Mirandizing Tsarnaev — why the government should come clean

Former federal prosecutor Bill Otis graciously quotes my latest reflections on the Mirandizing of the Boston Marathon terrorist and adds some thoughts of his own. Bill says that, if the Justice Department was concerned that 16 hours of interrogating Tsarnaev without a Miranda warning was pushing the outer limits of the Quarles exception for emergency questioning, the concern was undertandable:

I am not aware of a case in which any federal court has held that unMirandized questioning under the Quarles exception can last anywhere close to 16 hours. The central rationale’ of Quarles, applied to the circumstances of a terrorist threat that did not exist when it was decided, should allow questioning for at least 16 hours, if not a great deal longer. But that has not been tested.
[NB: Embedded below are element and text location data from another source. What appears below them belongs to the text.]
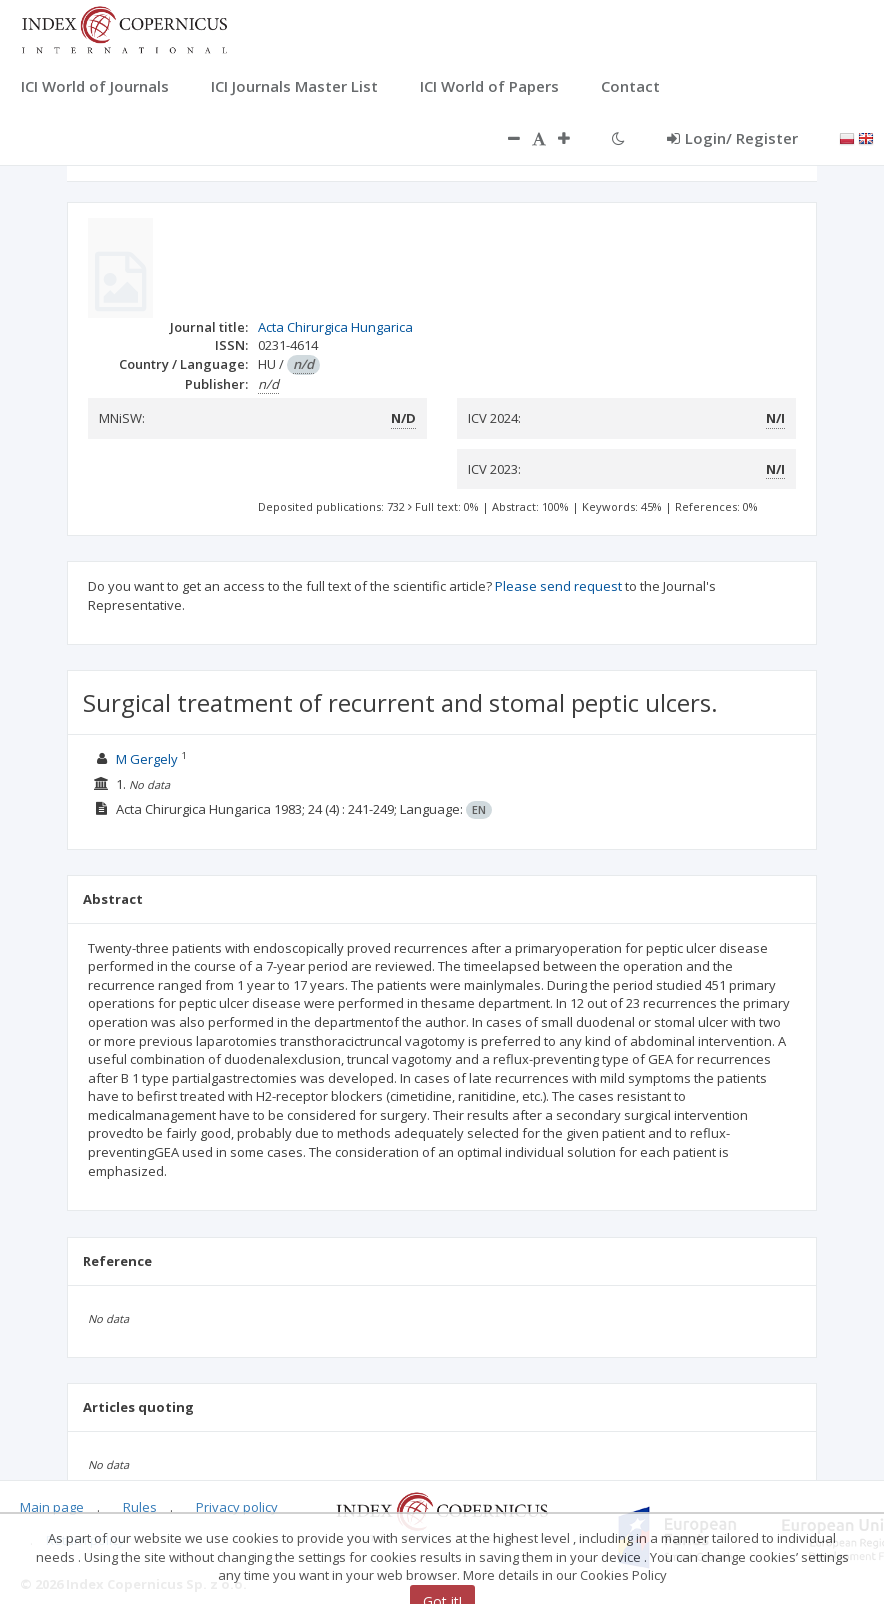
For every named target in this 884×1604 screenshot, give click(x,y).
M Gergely (147, 759)
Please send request (558, 586)
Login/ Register (732, 138)
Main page (52, 1507)
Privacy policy (237, 1507)
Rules (140, 1507)
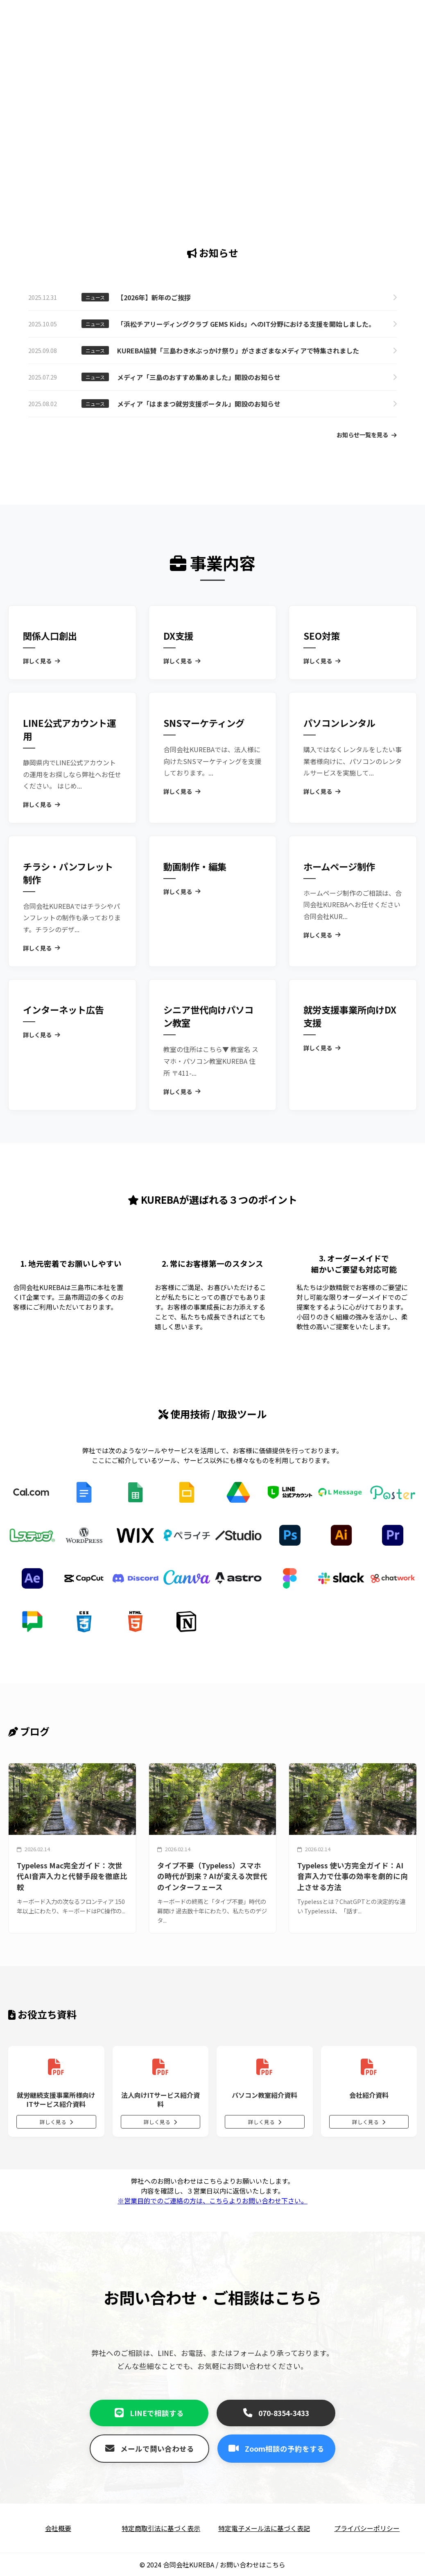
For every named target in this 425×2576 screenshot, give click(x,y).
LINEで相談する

A prudent prosecutor would thus want to proceed with caution, and would very likely be getting antsy.

But in Bill’s view, the Justice Department should have put that concern aside in order to obtain as much information as possible from the terrorist:

The whole problem here is that the Administration, and Eric Holder in particular, insists on treating Jihad as the next case to be prosecuted, instead of the warfare it is.

However one evaluates the competing concerns that might have animated the Justice Department, we need to know what actually happened here. If the Justice Department brought the magistrate judge into the picture because it believed that continuing the questioning of Tsarnaev without the Miranda warning would put its prosecution in jeopardy, then it should say so. The public can then reach its own conclusion about whether this decision was sound.

But if this is what happened, please don’t pretend that the judge appeared “sua sponte,” as if out of thin air.

The left, and the left-leaning mainstream media, are always arguing for transparency in the government’s approach to the war on terror. Government transparency is always to be desired, but sometimes carries a high of a cost because it limits our ability effectively to fight terrorists.

But there is no such cost associated with telling the American people how Tsarnaev came to be Mirandized and, to the extent the Justice Department caused this to happen, why it did so. Thus, there is no excuse for the Obama administration to us in the dark. If it does so, we should assume it has something to hide and/or to be embarrassed about.